1997, MIT List Visual Arts Center
Book cover for Recovering Lost Fictions: Caravaggio's Musicians featuring a close up of Caravaggio painting of 3 musicians with slack expressions facing different ways wearing red and white togas.
Publisher
1997, MIT List Visual Arts Center
Details

paper, 13 pages, color reproductions

The catalogue Recovering Lost Fictions both documents and supports the eponymous installation/collaboration between contemporary artists Kathleen Gilje and Joseph Grigely shown at the List Visual Arts Center during Fall 1997. The installation explored the ways in which art is reconfigured by the institutional processes devoted to its study by examining a remarkable, recently restored second version of Caravaggio’s masterpiece The Musicians, the fully authenticated version of which is in the collection of the Metropolitan Museum of Art. The exhibition examined the restoration, and subsequent attribution of the second, as yet unauthenicated version, recently restored in New York by Gilje. The purpose is to show how one painting has more than one history, and how the processes of conservation and art criticism contribute towards the construction of these histories.

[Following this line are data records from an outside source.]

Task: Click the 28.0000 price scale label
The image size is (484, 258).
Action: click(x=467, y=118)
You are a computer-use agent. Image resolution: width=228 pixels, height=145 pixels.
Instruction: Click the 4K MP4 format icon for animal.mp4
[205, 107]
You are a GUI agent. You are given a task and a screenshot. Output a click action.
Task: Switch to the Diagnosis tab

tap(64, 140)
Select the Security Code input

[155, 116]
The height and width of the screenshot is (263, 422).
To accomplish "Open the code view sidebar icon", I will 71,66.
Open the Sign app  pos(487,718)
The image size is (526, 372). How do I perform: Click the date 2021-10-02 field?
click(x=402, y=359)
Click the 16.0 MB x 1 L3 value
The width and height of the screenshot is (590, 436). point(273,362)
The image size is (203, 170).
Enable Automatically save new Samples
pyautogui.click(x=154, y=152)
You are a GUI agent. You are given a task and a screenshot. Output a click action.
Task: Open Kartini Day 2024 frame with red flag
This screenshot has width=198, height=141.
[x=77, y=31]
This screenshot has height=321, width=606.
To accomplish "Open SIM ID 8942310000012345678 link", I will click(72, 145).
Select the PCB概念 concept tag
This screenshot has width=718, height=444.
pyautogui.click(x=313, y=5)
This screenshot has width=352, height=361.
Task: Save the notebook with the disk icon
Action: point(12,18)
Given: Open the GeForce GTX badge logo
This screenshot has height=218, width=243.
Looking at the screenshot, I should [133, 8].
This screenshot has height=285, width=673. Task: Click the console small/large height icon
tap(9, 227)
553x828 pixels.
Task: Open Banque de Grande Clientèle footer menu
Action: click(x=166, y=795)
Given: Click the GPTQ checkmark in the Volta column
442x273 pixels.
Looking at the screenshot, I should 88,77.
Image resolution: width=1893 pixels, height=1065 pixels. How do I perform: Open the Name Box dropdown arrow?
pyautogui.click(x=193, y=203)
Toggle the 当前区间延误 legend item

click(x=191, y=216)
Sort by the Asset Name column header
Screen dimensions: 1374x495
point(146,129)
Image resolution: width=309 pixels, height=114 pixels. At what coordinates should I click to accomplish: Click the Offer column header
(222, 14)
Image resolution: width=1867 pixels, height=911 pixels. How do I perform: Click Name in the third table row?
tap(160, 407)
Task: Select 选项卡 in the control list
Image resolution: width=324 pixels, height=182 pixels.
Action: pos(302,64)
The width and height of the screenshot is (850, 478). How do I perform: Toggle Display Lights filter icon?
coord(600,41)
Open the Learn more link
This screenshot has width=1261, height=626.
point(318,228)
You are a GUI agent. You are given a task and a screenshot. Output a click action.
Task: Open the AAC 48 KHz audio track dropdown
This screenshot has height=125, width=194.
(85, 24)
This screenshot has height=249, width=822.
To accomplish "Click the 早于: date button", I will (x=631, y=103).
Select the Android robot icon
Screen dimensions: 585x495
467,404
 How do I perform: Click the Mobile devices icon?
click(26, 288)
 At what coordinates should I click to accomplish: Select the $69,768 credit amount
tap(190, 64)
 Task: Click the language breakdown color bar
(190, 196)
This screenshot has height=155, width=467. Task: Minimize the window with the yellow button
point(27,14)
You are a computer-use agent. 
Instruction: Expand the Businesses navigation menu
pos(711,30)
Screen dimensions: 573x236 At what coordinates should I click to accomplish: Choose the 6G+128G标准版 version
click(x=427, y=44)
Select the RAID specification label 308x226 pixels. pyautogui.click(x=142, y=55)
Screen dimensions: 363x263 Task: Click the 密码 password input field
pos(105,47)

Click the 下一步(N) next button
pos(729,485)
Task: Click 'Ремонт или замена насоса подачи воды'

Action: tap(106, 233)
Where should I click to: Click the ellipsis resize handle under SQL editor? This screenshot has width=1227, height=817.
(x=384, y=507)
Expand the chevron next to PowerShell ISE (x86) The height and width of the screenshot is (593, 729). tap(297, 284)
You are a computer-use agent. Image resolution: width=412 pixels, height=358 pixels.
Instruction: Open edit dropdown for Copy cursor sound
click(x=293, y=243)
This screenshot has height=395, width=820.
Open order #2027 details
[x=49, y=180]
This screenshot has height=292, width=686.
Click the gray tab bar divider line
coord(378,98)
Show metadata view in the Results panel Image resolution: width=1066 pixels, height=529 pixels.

The catalogue itself, a carefully researched and documented study, explores the relationship between the two versions of The Musicians in the context of Caravaggio’s social and cultural milieu. Modeled after the National Gallery of Art, Washington D.C., exhibition brochures focusing on a single work, the catalogue offers images of both versions of The Musicians as well as X-rays made during the restoration that reveal that the artist had initially painted, then painted over, an extraordinary incident among the three musicians. With an essay by Joseph Grigely.